Ülkemiz de birincil enerji kaynaklarına göre %74,
petrole göre %92 dışa bağımlı bir ülkedir.
Özellikle ülkemiz gıda ürünlerini biyoyakıt üretimine kaydırmadan ve zarar verici bir arazi dönüşümüne neden olmadan,
tarımsal potansiyelini aktifleştirerek biyoyakıt üretimi önemsemeli ve uygulamalıdır.
Planlı bir enerji tarımını da içeren biyoyakıt programı ile istikrarlı adımlarla yol almalı ve gıda dışı hammaddelerden üretilen ikinci kuşak biyoyakıtlarla ilgili araştırma-geliştirme çalışmalarını da bu programa dahil etmelidir.
Bir süre önce medyada biyoyakıtlar hakkında yapılan yorumlar ve kopartılan gürültüler gerçekten uzak bir düzlemde gelişmiştir.
Çünkü biyoyakıtlar bütün problemlerimize çare olmayacak fakat dünyanın bütün gıda arzını da yutmayacaktır.
Doğru kullanılırsa; biyoyakıtlar hem iklim değişikliğine karşı bir silah hem de gıda dengesi kurulması koşuluyla,
ülkelerin yakıt arzı problemine bir sigorta politikası olabilir.
Bu arada plansızca yapılan biyoyakıt üretimleri de gerçekleşmektedir.
Tropikal bölgelerde yağmur ormanlarının kesilerek biyodizel hammaddesi olan palmiye ağaçlarının dikildiği basından izlenmektedir.
Bu son derece yanlış bir uygulamadır.
Bu nedenle biyoyakıtlar planlı yapılacak bir üretim ile alternatif bir enerji kaynağı olabilir.
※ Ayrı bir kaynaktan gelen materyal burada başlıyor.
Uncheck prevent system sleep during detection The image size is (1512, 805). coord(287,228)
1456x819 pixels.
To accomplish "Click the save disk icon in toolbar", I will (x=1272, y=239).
Türkiye sahip olduğu iklimi,
tarımsal yapısı ve tecrübesiyle
dünyada bir tehdit olarak yansıtılan biyoyakıt üretimini bir fırsata dönüştürmelidir.
Ancak bunun için öncelikli olarak teşviki arttıracak vergisel düzenlemeler yapılmalıdır.
Biyodizel; pek çok otomobil üreticisi firmanın araçlarında kullanımı için garanti verdiği, Avrupa Birliği’nin kullanım zorunluluğu getirdiği
ve
dünyanın bir çok ülkesinde ticari başarısını kanıtlamış çevreci alternatif bir yakıttır.
Ülkemiz kendi tarım potansiyelini kullandığında,
Avrupa’nın biyoyakıt üretim üssü olabilecek imkan ve kapasiteye sahiptir.
İlgililere ve ilgilenenlere duyurulur!